John Lefolle stood by in silent torture. As he helplessly watched her white throat swell and fall with the sobs, he was suddenly struck by the absence of the black velvet band—the truer mourning she had worn in the lifetime of the so lamented. A faint scar, only perceptible to his conscious eye, added to his painful bewilderment.
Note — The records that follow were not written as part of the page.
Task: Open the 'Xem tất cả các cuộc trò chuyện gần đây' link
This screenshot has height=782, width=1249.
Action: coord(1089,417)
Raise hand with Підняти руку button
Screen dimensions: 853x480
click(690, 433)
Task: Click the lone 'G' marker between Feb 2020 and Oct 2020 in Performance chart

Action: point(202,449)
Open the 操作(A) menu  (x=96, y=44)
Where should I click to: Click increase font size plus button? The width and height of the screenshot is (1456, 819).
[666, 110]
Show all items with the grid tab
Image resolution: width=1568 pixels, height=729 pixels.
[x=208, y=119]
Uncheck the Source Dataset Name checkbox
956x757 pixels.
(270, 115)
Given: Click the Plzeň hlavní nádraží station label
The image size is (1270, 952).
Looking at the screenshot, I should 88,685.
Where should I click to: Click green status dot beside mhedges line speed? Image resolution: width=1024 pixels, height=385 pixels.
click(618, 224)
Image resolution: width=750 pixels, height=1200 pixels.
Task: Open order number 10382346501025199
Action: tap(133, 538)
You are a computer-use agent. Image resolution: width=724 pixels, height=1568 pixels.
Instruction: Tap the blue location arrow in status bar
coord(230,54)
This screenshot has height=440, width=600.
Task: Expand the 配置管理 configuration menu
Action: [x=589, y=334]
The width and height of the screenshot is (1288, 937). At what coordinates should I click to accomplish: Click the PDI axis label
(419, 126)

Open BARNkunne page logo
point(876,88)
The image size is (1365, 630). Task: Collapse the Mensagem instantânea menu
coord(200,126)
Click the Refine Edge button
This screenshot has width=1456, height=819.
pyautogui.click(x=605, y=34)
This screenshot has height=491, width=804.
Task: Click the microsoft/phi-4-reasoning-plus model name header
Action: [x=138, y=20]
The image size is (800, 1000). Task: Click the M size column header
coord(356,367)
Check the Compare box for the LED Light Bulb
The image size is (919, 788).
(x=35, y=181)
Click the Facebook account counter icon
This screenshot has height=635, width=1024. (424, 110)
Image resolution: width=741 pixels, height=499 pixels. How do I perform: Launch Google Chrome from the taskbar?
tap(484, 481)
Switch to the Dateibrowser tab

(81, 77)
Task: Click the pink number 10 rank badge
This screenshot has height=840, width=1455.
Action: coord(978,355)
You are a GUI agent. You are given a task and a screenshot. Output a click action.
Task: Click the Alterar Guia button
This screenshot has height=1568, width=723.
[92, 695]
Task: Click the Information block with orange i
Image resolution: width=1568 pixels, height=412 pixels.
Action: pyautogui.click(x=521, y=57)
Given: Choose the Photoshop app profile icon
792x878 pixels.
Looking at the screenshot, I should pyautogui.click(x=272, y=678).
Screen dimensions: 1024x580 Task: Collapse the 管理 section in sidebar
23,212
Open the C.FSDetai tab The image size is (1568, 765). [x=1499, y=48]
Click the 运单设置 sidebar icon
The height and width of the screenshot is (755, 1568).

At last she rose and walked unsteadily forward. He followed her in mute misery. In a moment or two they found themselves on the outskirts of the deserted heath. How beautiful stretched the gorsy rolling country! The sun was setting in great burning furrows of gold and green—a panorama to take one's breath away. The beauty and peace of Nature passed into the poet's soul.
'Forgive me, dearest,' he begged, taking her hand.
She drew it away sharply. 'I cannot forgive you. You have shown yourself in your true colours.'
Her unreasonableness angered him again. 'What do you mean? I only came in accordance with our long-standing arrangement. You have put me off long enough.'
'It is fortunate I did put you off long enough to discover what you are.'
He gasped. He thought of all the weary months of waiting, all the long comedy of telegrams and express letters, the far-off flirtations of the cosy corner, the baffled elopement to Paris. 'Then you won't marry me?'
'I cannot marry a man I neither love nor respect.'
'You don't love me!' Her spontaneous kiss in his sober Oxford study seemed to burn on his angry lips.